SUPPLIED PASSAGE
===============
Becoming the Whole Trader, By Melita Hunt

Coming Workshops Learn Swing Trading from Two Pros
Trading Tip

When Traditional Price Relationships Break Down, By D.R. Barton, Jr.

Listening In What Happened To The On-line Trading Game?

View this newsletter on-line, or read back issues

 

Feature

Becoming The “Whole” Trader

By
Melita Hunt

Four traders are sitting together at lunch discussing their plans for wealth. Each one of them had been working diligently on what they knew best. They had been applying the success formula that they were sure would lead them to a life of riches, freedom and inner peace.

Guy Number One was adamant in his belief that it was his innermost thoughts that created his reality; Psychology was the key and he worked diligently on ensuring that all of his thoughts, beliefs and actions were in alignment with abundant thinking. He focused on using positive re-affirming words and declaring to the world that wealth was a state of mind. He spoke confidently of wealth and prosperity, ensuring that any thoughts of scarcity or lack were dealt with through inner contemplation and “right” thinking. He was going to keep working on his beliefs and think his way to wealth and he was sure that this was the key to manifesting wealth into his life.

Guy Number Two was too busy reading to hear anything that guy number one was saying. He was on his fourteenth book about options and had three more lined up to ensure that he knew the subject thoroughly. He was a subscriber to over forty different emails, newsletters, magazines and periodicals that enabled him to “keep up with everything there is to know.” Every day he followed his routine of checking in on world events, following all of the markets, watching the pre-trading, during trading, after-trading news as well as the late night update, the early morning update and the weekend summaries and forecasts. He knew the P/E’s, the dividends, the winners, the losers and everything that should/would or could work – in theory – and he had the spreadsheets to prove it. He knew that learning and gaining knowledge was surely the key to wealth.

Guy Number Three was showing everyone his latest business plan. In fact, this was the fourth version of his business plan that he had written in as many months. He had his wealth plan all mapped out. He knew what he wanted, what he was going to work on and he had put together the ultimate plans to achieve it. He had covered every aspect and followed all of the rules and he just needed to add a few more things. He was analyzing data, re-checking numbers, comparing charts and trying new systems, looking to create the ultimate plan. He would back test and tweak it, forecast and tweak it, analyze and tweak it, talk about it and tweak it. He wanted it to be just perfect and would check with other people. And of course, everyone had an opinion, so as soon as he made the necessary changes; then surely he would implement it. He had put so much time and effort into it already, but first he just had to make a few more changes. Ensuring that he had the right plan and knowing how it would perform was surely the key to wealth.
===============
DATASET CONTENT
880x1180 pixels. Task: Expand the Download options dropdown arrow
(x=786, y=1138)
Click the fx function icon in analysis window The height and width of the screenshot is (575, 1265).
===============
SET EXERCISE 1
In the article about the four traders, quote the passage starting at "Becoming the Whole" and ending at "On-line Trading Game?".
SET EXERCISE 2
In the article about the four traders, which version of his business plan was Guy Number Three showing everyone?
SET EXERCISE 3
Carry on the article about the four traders after its last sentence.

TASK RESPONSE 1
Becoming the Whole Trader, By Melita Hunt

Coming Workshops Learn Swing Trading from Two Pros
Trading Tip

When Traditional Price Relationships Break Down, By D.R. Barton, Jr.

Listening In What Happened To The On-line Trading Game?

TASK RESPONSE 2
He was showing the fourth version, written in as many months.

TASK RESPONSE 3
Guy Number Four was in a hurry. He didn’t have time to eat lunch, he had taken a brief break from one of his jobs but he desperately needed to get back, he was also watching the markets and had two computers going at once, his telephone was ringing off the hook and he even got stock quotes sent directly to his phone. One day he would be able to quit his jobs, but right now he had so much to do that he couldn’t think about that. He was important! He was involved in stocks, bonds, futures, options, real estate, and currencies; he didn’t want to miss out on anything. He was sure that if he just invested a little bit here and a little bit there in lots of different things, then surely something would finally hit the jackpot. It was all about action. You had to be “in the game” to win it, he said. In the meantime, he would keep working two jobs, work hard and stay involved. Working hard and doing lots of things is surely the key to wealth.  

So which one of these “enhanced” characters has traits that remind you of yourself?

Are you the idealist, the thinker, the planner or Action Man? Or are you a bit of all of them?

And who is right?

They all are!

Okay – they were a bit extreme, but let’s take a look at what they represent:

Idealist: Beliefs and Thoughts  (Manifest it)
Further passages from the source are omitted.